Guwahati News Desk: Two waste-based projects in Assam have won an international award for taking their businesses to a higher, greener level.
Shree Guru Plastics and Inside Out, two enterprises based in Guwahati, won €10,000 and six months of business mentoring to help make their ideas a reality.
They were among the 100 entries from across the world for a zero-waste city challenge organized by WasteAid, a U.K.-based international NGO between April and July.
While Shree Guru Plastics, founded by Dilip Das, has been recycling post-consumer low-value plastics in Guwahati for a decade now, Inside Out formed by the Rupankar Bhattacharjee and Aniket Dhar has ventured into making paper out of water hyacinth, which is considered the most troublesome weed on earth.
“We have been collecting low-value contaminated plastic and recycling them to produce thin film used in the construction industry. Our facility processes 11 tonnes of plastics a month and with the seed funding from WasteAid, we hope to increase the capacity to 19 tonnes a month,” Mr. Das said.
His firm currently employs 13 women in processing and seven ragpickers for collection. The expansion is expected to generate employment for 15 more women.
“Our weed-to-paper project aims at reducing the need for wood pulp and will provide employment to 23 local people, including semi-skilled laborers and unskilled laborers for waste collection,” Mr. Bhattacharjee said.

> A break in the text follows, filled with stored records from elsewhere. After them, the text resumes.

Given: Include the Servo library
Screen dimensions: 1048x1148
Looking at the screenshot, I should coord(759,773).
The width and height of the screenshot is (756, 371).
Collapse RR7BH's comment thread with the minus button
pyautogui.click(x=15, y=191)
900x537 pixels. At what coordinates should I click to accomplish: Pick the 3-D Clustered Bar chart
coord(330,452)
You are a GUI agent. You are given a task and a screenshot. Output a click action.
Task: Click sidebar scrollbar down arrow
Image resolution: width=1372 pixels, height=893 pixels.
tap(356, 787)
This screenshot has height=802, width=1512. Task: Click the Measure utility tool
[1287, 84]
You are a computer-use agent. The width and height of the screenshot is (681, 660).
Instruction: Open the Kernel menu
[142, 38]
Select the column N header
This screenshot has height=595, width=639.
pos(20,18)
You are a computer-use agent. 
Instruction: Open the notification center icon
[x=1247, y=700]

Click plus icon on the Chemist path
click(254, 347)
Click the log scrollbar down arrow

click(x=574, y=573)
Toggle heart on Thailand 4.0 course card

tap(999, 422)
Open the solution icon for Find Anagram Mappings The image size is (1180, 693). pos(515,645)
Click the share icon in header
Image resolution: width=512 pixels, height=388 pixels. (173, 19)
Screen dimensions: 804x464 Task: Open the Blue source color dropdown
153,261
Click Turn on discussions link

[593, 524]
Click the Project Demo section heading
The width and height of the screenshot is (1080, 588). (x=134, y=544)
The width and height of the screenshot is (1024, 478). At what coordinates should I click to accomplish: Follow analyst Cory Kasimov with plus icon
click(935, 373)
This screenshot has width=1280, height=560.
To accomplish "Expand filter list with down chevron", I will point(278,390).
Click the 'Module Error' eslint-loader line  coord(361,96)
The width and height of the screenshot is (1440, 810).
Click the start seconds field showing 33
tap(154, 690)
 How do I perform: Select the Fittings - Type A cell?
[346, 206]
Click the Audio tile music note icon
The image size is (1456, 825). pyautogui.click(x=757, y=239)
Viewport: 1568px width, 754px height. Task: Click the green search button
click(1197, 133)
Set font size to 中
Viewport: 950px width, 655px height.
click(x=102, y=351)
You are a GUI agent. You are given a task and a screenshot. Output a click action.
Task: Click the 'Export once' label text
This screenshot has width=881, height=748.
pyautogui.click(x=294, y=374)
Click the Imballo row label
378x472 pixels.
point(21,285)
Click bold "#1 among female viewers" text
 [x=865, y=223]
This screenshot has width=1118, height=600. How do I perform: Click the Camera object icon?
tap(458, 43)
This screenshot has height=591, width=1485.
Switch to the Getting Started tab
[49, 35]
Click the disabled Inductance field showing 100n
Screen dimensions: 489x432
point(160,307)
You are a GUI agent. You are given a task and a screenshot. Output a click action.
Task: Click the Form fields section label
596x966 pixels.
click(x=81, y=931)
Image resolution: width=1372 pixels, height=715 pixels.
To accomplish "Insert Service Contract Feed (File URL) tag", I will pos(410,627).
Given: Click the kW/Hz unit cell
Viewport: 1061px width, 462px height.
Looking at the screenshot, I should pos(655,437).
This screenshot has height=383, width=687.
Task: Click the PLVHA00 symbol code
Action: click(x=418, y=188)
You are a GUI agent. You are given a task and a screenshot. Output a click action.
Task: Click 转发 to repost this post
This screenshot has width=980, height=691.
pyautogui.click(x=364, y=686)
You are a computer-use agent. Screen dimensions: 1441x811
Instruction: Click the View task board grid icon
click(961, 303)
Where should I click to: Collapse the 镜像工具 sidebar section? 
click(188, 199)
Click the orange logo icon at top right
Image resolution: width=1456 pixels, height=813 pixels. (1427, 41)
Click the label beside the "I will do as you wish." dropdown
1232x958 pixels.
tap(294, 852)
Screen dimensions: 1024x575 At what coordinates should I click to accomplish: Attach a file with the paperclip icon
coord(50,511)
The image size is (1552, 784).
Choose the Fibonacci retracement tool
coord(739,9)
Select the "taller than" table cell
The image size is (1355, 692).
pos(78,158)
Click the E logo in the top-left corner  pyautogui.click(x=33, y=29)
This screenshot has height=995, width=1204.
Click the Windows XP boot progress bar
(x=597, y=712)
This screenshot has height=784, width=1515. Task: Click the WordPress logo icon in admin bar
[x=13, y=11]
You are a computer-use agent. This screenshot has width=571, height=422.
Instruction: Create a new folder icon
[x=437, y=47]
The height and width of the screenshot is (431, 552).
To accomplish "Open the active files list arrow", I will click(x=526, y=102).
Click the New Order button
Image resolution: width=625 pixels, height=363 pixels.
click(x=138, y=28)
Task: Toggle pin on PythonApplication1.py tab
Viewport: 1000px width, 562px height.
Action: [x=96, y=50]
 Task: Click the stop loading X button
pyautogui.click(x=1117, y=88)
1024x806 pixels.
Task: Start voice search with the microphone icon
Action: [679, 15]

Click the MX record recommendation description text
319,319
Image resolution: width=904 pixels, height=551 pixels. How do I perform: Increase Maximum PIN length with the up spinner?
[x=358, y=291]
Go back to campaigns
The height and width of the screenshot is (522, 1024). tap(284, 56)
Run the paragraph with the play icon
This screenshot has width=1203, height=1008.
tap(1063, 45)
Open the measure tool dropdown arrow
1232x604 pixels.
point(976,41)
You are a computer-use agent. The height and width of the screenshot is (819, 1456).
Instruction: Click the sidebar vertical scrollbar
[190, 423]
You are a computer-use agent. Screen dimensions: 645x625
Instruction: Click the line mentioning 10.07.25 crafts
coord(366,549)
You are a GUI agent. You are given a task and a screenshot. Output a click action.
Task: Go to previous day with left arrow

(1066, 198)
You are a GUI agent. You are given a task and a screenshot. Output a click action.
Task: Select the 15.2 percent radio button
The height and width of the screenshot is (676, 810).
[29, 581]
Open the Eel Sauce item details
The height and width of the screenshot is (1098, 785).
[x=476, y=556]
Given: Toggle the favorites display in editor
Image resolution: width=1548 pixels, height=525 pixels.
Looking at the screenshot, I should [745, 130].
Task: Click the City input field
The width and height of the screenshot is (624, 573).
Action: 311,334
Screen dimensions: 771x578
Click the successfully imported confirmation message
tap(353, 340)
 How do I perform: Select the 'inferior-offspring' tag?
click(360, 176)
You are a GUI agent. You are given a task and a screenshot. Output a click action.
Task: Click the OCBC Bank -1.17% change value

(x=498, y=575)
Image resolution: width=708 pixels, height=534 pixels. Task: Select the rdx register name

Water hyacinths are a major ecological worry in wetland-rich Assam.
“We are excited to support these entrepreneurs and to help develop sustainable resource management in Guwahati by improving recycling rates for low-value plastics and turning ecological waste into valuable products,” Dinesh Bandela, WasteAid’s project manager for India said.
According to the NGO, the prize money will be used to grow local circular economy businesses in Guwahati, where only 10% of the waste generated is recycled.
The circular economy is a “model of production and consumption that involves sharing, leasing, reusing, repairing, refurbishing and recycling, existing materials and products for as long as possible” to tackle global challenges such as waste, pollution, climate change, and biodiversity loss.